**Text provided:**
----------
We Can't Back Down Now!
If there was one major takeaway from last night's UCP leadership debate, it was that Alberta's place in Confederation remains the most prominent topic of discussion in this race.
And all the candidates seemed to agree: Ottawa needs to stay in its lane.
Most of the candidates made positive statements about a number of issues that we have been promoting at Project Confederation - abolishing equalization, an Alberta pension plan and police force, the importance of Alberta controlling our own natural resources, and more.
The main disagreement, actually, was the best approach to take.
After four years of policy frustrations and a lack of appetite for action among the current administration, there were some on stage ready to crank up the heat, and others that seemed ready to take a step back.
The current Alberta government has certainly talked the talk about standing up to the federal government much better than previous administrations.
Actions speak louder than words, though, and action has been sorely lacking.
It has been more than nine months since Albertans strongly voiced their opinion in favour of abolishing equalization from the Constitution.
In the aftermath, the muted response from the federal government speaks volumes - when we called, nobody answered.
It has, therefore, become glaringly obvious that the equalization referendum was not enough to convince Ottawa to come to the table and initiate constitutional talks.
It's also important to make sure we keep focused not just on any one particular problem, but on the core issue itself - the jurisdictional fight between the federal government and the provinces.
That's why we need to effectively communicate to every Albertan three things:
- How the Canadian federation is supposed to work
- How it's actually being run at the moment
- How to fix the problem and get it back to how it should be
How Canada is supposed to work is misunderstood (or misrepresented, perhaps deliberately so) all the time by the media, academics, politicians, and many others.
Canada is designed as a federation, and that word actually means something.
A federation is a union of (at least partially) self-governing states or provinces.
The creation of Canada didn't merge a bunch of provinces, territories, colonies and countries into a single new entity.
Canadian confederation created a system where there was a clear division of powers between the federal government and the provinces.
----------
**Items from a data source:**

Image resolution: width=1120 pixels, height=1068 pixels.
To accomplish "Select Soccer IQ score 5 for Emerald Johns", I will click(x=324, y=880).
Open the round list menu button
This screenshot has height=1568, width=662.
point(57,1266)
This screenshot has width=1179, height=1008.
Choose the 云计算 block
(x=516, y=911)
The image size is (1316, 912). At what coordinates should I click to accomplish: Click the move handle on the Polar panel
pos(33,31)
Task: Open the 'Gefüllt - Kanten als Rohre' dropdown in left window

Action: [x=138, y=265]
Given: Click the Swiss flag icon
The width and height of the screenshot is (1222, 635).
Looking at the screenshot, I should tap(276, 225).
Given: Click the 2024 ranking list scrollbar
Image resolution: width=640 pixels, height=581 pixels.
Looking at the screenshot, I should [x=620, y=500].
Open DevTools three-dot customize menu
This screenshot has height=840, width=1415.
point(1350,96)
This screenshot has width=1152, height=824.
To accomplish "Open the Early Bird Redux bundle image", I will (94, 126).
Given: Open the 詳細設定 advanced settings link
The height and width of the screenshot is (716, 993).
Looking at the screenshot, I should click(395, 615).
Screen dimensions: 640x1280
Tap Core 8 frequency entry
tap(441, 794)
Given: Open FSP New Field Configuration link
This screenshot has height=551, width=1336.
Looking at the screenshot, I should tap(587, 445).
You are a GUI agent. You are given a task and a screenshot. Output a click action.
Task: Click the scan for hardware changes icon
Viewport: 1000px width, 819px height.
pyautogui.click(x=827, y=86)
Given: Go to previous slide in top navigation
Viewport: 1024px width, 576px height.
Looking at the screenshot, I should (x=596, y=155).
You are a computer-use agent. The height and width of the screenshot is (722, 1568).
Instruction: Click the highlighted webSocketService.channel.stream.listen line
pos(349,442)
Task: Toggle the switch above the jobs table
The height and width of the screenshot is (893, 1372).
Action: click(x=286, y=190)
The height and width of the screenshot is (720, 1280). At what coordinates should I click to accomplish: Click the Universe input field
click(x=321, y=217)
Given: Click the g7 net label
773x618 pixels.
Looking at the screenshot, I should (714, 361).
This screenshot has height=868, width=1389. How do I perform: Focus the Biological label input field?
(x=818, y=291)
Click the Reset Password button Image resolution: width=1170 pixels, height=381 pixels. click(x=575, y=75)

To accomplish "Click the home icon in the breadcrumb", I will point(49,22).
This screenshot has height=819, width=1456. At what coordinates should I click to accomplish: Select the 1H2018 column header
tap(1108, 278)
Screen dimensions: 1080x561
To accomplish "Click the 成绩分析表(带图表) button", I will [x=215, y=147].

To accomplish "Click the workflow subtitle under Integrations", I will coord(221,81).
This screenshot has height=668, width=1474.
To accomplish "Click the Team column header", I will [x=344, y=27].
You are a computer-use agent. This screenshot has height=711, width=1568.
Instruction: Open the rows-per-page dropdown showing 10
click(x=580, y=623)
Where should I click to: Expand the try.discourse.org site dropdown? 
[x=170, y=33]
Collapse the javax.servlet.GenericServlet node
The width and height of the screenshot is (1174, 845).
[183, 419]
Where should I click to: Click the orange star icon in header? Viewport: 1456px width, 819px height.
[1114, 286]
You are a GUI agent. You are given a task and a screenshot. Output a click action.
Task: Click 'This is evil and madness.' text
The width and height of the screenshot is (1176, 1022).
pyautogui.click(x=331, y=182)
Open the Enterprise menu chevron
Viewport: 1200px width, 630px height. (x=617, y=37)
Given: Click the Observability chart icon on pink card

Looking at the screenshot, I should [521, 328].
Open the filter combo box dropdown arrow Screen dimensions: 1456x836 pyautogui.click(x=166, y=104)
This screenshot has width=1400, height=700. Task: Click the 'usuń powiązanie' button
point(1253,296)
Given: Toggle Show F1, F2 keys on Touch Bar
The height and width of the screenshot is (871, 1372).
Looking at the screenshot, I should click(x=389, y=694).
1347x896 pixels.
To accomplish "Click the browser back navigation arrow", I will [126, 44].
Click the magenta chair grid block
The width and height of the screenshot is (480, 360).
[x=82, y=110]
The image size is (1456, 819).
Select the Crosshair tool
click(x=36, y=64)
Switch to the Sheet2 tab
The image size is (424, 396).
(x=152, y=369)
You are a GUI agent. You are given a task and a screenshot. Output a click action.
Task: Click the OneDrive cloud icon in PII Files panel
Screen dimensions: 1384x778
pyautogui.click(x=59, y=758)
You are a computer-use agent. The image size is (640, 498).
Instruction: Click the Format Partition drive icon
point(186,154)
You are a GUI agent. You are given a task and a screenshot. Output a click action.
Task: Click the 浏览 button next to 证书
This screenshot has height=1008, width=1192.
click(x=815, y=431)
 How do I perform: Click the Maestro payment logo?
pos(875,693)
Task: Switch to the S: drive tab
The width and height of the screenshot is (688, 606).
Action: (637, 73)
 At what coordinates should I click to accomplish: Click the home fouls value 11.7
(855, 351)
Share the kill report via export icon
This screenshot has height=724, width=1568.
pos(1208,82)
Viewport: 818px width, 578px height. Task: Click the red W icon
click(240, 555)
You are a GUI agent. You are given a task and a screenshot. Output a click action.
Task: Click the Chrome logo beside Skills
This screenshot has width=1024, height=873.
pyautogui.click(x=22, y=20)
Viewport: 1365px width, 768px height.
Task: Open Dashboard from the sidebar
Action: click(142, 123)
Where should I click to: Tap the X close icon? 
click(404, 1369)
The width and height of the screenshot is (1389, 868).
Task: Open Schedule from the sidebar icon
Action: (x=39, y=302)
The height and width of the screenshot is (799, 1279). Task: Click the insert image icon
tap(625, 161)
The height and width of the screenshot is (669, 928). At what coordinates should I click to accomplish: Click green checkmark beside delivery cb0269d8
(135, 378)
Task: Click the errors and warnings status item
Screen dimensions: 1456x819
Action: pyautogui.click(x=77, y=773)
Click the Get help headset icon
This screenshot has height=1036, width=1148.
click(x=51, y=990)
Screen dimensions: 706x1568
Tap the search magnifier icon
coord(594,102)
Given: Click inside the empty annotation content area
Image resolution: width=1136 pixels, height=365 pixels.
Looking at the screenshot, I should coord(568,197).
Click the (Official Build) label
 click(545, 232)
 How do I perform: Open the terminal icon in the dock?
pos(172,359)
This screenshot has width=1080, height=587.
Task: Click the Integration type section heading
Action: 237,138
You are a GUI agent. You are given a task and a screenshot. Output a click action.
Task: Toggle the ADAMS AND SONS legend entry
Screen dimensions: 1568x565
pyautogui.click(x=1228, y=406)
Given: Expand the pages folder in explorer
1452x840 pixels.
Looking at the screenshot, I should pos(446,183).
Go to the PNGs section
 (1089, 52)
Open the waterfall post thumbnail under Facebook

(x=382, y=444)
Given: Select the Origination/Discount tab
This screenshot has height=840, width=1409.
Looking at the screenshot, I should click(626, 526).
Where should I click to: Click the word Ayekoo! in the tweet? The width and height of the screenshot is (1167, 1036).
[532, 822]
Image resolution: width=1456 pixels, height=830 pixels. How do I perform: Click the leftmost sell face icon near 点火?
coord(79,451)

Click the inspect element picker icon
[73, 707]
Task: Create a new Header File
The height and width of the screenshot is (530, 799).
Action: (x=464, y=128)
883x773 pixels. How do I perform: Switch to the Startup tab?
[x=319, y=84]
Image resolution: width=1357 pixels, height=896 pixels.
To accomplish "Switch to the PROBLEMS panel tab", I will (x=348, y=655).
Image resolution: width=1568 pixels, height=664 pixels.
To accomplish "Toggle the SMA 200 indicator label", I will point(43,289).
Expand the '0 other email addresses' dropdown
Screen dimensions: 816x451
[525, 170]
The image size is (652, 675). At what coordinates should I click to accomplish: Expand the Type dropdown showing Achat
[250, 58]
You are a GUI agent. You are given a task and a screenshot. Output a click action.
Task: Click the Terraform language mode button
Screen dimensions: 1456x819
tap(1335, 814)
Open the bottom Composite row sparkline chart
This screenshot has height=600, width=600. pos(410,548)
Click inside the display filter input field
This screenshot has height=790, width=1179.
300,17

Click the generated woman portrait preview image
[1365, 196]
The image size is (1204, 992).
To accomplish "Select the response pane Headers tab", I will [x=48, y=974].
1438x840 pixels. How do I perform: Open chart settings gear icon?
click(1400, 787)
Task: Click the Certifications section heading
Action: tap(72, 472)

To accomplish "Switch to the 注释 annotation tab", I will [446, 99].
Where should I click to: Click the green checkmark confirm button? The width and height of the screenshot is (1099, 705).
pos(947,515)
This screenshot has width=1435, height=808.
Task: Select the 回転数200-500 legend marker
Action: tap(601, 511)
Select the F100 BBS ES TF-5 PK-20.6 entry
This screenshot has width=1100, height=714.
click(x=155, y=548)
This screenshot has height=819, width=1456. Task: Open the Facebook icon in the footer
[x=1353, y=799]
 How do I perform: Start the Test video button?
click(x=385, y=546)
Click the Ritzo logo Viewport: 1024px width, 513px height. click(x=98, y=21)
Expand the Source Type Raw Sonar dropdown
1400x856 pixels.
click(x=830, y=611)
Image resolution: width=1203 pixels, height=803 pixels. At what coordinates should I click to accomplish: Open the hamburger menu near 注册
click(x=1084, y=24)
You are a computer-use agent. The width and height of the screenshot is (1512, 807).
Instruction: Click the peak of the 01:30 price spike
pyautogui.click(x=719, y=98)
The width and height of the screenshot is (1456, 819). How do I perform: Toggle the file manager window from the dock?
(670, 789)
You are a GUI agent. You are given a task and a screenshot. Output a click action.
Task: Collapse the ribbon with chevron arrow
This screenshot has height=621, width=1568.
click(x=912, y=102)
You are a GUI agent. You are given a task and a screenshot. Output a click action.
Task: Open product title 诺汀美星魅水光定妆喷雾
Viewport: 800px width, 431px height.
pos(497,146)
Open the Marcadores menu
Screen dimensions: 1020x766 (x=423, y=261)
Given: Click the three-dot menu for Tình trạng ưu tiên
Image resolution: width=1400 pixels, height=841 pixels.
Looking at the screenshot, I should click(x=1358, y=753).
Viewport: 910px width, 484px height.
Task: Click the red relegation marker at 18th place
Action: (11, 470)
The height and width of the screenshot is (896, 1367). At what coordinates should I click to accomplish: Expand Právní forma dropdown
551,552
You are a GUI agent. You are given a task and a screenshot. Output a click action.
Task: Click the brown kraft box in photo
----------
**Directives:**
a – According to the text on the UCP leadership debate, how long has it been since Albertans voted in favor of abolishing equalization from the Constitution?
b – List the three things that the text on the UCP leadership debate says need to be communicated to every Albertan.

**Expected answers:**
a – More than nine months.

b –
- How the Canadian federation is supposed to work
- How it's actually being run at the moment
- How to fix the problem and get it back to how it should be